We eat. We do not talk much. We eat the way two people eat after a thing has happened in their kitchen, which is quietly, mostly, with the occasional small sentence about the food.
He says he overdid the garlic. I say it is fine.
He says it is too much. I say I like garlic.
He says he knows. We eat. When we are done he gets up and he clears the plates and he puts them in the sink.
He comes back and he stands behind my chair. He puts his hands on my shoulders.
“Stay tonight,” he says.
“Griffin…“
“Stay tonight. Reed. Stay tonight.”
I look up at him.
“Okay.”
“Okay.”
He bends down. He kisses the top of my head. It is the smallest kiss he has ever given me. It is the smallest kiss anyone has ever given me.

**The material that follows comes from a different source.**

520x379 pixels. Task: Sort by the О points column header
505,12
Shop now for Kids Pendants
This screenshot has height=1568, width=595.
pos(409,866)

I close my eyes. He stands behind me with his hands on my shoulders for another minute. Then he says, “Come to bed when you are ready.”
He goes into the bedroom. I sit at the table for a few minutes.
The kitchen is quiet. I look at the empty plates in the sink.
I look at the throw blanket on the back of the couch.
I look at the apartment, the apartment I came here tonight to leave, the apartment I am still in.
I get up. I go into the bedroom. He is in bed.
The lamp is on. He is on his side, facing the door, waiting.
He sees me come in. He pulls the blanket back on the other side.
I get in. I get in and he turns off the lamp and the room goes dark.
I lie on my back next to him. He does not touch me for a second.
Then he puts his hand on my chest, palm down, and leaves it there. We lie there.
“Tomorrow,” he says.
“Tomorrow.”
“I’m here when you call.”
“I know.”
“Sleep.”
I sleep. Harder than I’ve slept in two weeks. All the way through the night. I don’t check over my shoulder once on the walk home in the morning, and I notice I don’t, and I don’t let it scare me. Tomorrow, I tell myself, is a thing we’re figuring out together. I keep walking.